What about post-quantum cryptography on IoT? ML-KEM-768 and ML-DSA-65 fit on Cortex-M-class hardware in terms of CPU, but the key and signature sizes — ML-KEM-768 public keys are 1,184 bytes, ML-DSA-65 signatures are around 3,300 bytes — strain flash and RAM budgets on cheap MCUs. Most IoT will not migrate to PQC until the next hardware generation. Long-lived devices (industrial, medical, automotive) need a PQC plan now; consumer devices have time.
How do I audit a third-party device for these problems? Extract firmware via the OTA update mechanism or hardware (UART/JTAG if exposed, chip-off if not). Run binwalk and strings for hardcoded secrets. Inspect the bootloader for signature verification. Test the OTA path with modified images. Capture network traffic and check for missing TLS or weak cipher suites. The same techniques researchers use to file CVEs.
The Honest Assessment
The hardware to do IoT encryption properly has been commodity for a decade. PSA Certified, TrustZone-M, sub-dollar secure elements, mature TLS stacks, signed-update reference implementations — none of this is research. The reason consumer IoT firmware keeps failing the same ways is that the cost of failure has, until now, fallen on someone other than the manufacturer.
The CRA changes that calculation in Europe by December 2027. Manufacturers selling into the EU have roughly 18 months to convert “we use AES-128” marketing claims into auditable architectures with per-device keys, hardware-backed storage, signed and verified updates, and documented cryptographic agility. The companies that take that seriously will end up with better products. The ones that don’t will discover that CE marking has acquired a security dimension, and that telling customs the firmware ships with a hardcoded key is no longer a viable strategy.

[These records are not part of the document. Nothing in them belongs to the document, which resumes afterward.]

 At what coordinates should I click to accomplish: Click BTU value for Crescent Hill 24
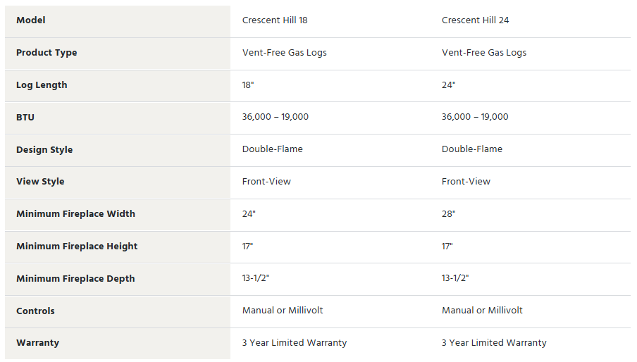475,117
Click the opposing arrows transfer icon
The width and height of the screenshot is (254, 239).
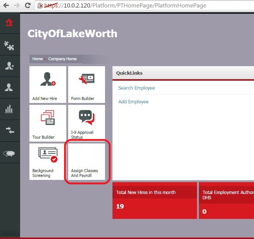[9, 130]
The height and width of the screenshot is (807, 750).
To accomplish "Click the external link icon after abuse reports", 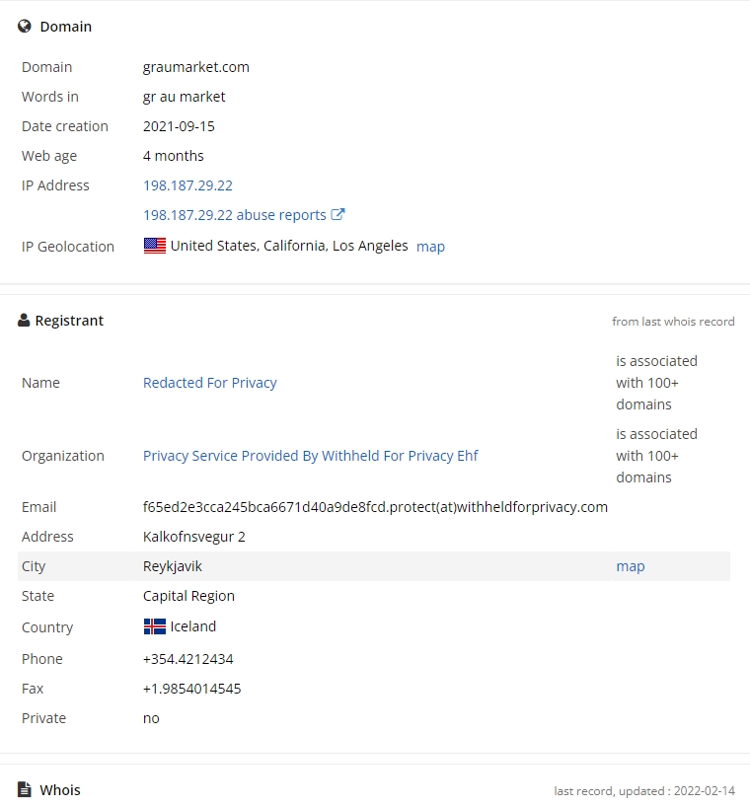I will [x=338, y=214].
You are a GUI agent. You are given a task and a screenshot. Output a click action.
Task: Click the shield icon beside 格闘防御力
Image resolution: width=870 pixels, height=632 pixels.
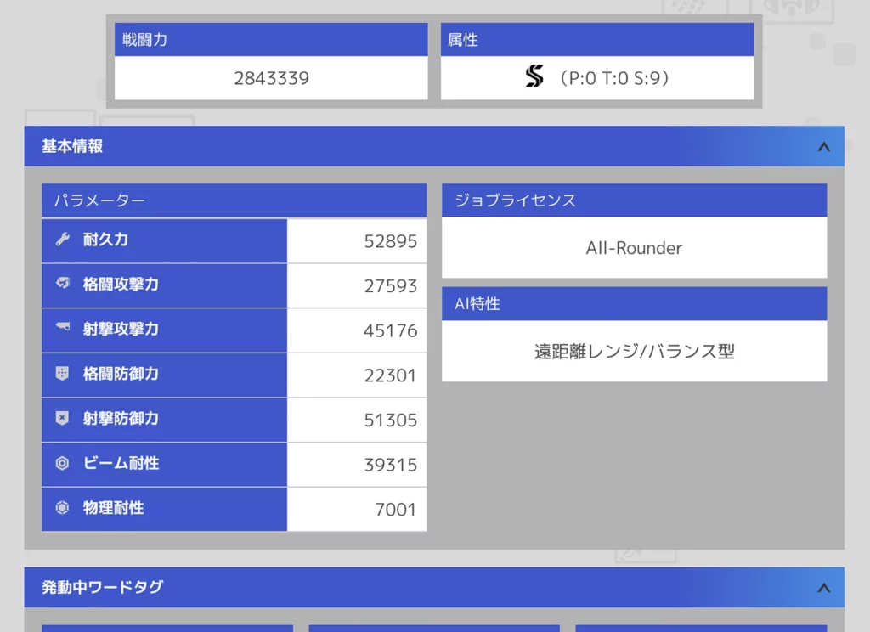[62, 374]
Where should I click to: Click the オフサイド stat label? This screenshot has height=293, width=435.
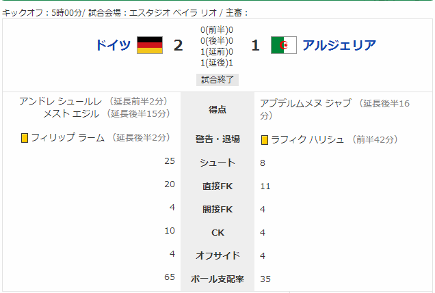(218, 255)
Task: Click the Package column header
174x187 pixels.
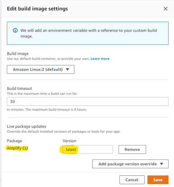Action: 14,141
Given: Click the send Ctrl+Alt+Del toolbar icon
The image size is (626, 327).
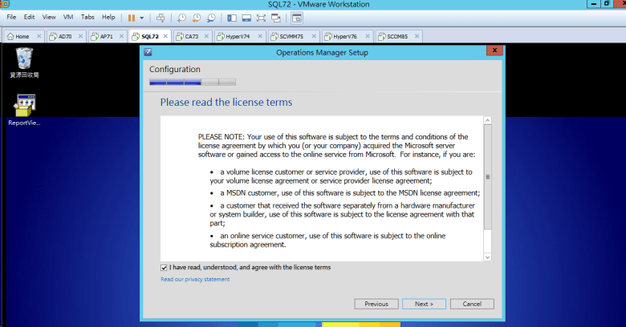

For practitioners reading this: the practical short list is unchanged from what it was five years ago. Per-device keys provisioned in a secure element. Signed firmware with anti-rollback. TLS with real certificate validation and no plaintext fallback. Disabled debug interfaces in production. Documented OTA path. None of it is novel. All of it works. The reality check is that most devices still don’t do it.